You see an Xbox 360.

Obvious exits are to the BALCONY and out the front DOOR.

>>PLAY GAME

Attrition

So we’ve been waiting, me and the boys, standing still in this hellhole conflict for far too long. Five minutes in, and wouldn’t you know it? We’re right where we started: holding at the ready beside our barracks, decked out in full infantry gear and beautifully prepared to start taking some ground and blasting some filthy f*cking Nazis. Problem is, we ain’t got no orders.

No directions. No command from up above. Nobody authorizin’ us to go and secure that nice little hilltop, which is where we need to be to win this thing. That there hill’s a superior vantage over the enemy, plain to see. We could flush ‘em out and shoot ‘em down, those Jerry-wagglers! And up on that hill, there’s a flagpole to boot. We put up them flags, we win. I seen it all, and it’s simple as that.

Our Flagpole Jimmy, he loves raising him some flags. I don’t know, but that sumbitch will raise an American flag on every flagpole he finds, guaranteed. He got a billion flags stashed in that old satchel of his.

But Flagpole Jimmy ain’t put no flags up yet, because we got no orders.

Five minutes. No orders.

Soulblighter Pink

“God dammit!” I scream. Disconnected again. “Are you guys using the phone?”

“No,” I hear, from the top of the basement stairs.

But one of my sisters has picked up the phone, instantly severing my internet connection at a crucial moment. On screen my soulless spear-throwers, frozen, are moving in on the enemy’s flank, a perfectly-laid plan vanished into the ether of sh*tty dial-up.

“You’ve been using the phone all night anyway,” she yells, and slams the door.

And it’s true: I’ve been on bungie.net for hours, playing Myth II: Soulblighter. But my selfish monopoly on the household’s single phone line has a purpose. I’m after Bogivon, my new arch-nemesis, trying to salvage a win from the myriad losses I’ve suffered at the hands of his flamboyant forces this day.

Neon pink. Bogivon’s armies are always neon pink, which looks ridiculous and makes defeat just that much worse. At first I thought he was a girl, until he typed “FUK U hahaha” after a particularly nasty beat-down. No online lady would be this much of a dick. I am furious at this character, at his tactical expertise and freakish military prowess. I must destroy him before bedtime.

100% FAQery

Welcome to the final FINAL version (1.1.*.2) of my FAQ for SupaLong Adventure, the greatest video game ever released!!!
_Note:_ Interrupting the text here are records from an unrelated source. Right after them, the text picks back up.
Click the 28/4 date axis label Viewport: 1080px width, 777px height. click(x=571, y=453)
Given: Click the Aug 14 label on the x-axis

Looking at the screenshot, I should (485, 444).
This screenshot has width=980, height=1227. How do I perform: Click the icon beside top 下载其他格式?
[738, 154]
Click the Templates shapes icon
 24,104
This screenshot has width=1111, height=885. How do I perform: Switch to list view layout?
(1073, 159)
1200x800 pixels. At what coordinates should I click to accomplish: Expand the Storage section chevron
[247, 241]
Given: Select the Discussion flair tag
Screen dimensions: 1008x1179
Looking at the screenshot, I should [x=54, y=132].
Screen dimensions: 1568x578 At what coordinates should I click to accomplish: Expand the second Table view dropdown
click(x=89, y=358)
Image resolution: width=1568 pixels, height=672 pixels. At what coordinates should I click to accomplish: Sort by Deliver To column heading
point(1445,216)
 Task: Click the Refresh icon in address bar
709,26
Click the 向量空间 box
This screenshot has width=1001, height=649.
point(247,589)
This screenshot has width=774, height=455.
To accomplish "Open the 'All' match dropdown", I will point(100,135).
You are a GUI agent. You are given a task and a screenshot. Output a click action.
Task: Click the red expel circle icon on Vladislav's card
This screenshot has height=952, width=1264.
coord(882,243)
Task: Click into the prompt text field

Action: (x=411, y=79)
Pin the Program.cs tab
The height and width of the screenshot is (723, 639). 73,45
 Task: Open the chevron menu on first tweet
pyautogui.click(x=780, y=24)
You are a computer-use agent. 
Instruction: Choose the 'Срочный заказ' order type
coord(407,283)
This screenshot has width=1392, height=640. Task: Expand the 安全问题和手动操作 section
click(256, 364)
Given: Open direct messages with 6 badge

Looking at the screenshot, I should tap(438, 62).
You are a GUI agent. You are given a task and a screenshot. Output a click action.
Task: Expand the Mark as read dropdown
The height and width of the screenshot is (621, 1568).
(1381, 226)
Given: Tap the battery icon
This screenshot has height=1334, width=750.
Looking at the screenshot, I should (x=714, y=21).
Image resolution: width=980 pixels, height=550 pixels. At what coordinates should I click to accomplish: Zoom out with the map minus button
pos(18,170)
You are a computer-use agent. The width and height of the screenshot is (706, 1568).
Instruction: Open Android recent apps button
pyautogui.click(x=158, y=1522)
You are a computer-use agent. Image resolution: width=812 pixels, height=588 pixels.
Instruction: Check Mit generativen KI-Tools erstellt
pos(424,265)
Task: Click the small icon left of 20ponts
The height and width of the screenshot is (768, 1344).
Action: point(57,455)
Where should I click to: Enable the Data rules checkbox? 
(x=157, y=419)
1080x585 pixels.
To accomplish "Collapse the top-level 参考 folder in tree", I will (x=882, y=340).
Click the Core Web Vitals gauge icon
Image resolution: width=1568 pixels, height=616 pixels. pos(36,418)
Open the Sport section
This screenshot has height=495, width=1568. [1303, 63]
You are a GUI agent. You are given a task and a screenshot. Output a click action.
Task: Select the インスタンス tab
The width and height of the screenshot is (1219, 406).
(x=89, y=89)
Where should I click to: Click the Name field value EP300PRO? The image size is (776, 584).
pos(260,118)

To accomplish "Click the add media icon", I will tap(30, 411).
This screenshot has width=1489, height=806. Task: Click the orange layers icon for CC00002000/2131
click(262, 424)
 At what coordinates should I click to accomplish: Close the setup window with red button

If you follow this FAQ to the letter, it should take you less than 110 hours to beat the game properly. Of course, that’s to complete the game ONCE—you need to finish SupaLong Adventure at least six times to see all the endings and get 100%.

If you started a game before picking up this FAQ, go delete all your saves right now because I guarantee you already missed something. Did you defeat Commandante Evilino in the jumping-jack contest during the tutorial? Yeah?? Did you beat him by at least 25? If not, you’ll never be able to get the SlimFast Exercise Medal later on. The game totally tricked you, making you think jumping-jacks were an inconsequential exercise. Bye-bye, 100%.

The Last Buffalo

In Red Dead Redemption, John Marston can ride from the shimmering heat of Mexico's deserts to a snow-blanketed coniferous forest in less than ten minutes. A few minutes later and he's in the Great Plains, picking poppies and watching in horror as his trusty horse gets gored in the flank by an ornery boar. The familiar set pieces of the Wild West are shrunken down and juxtaposed tightly together, the game world a microcosm of everything you might expect to see while watching a day-long marathon of Gunsmoke and Lone Ranger reruns.

It is little surprise, then, to find that the approximately 60 million American bison that were nearly hunted to extinction in Real Life are represented here as a herd of just twenty buffalo. The uncanny thing is that there will never be any more.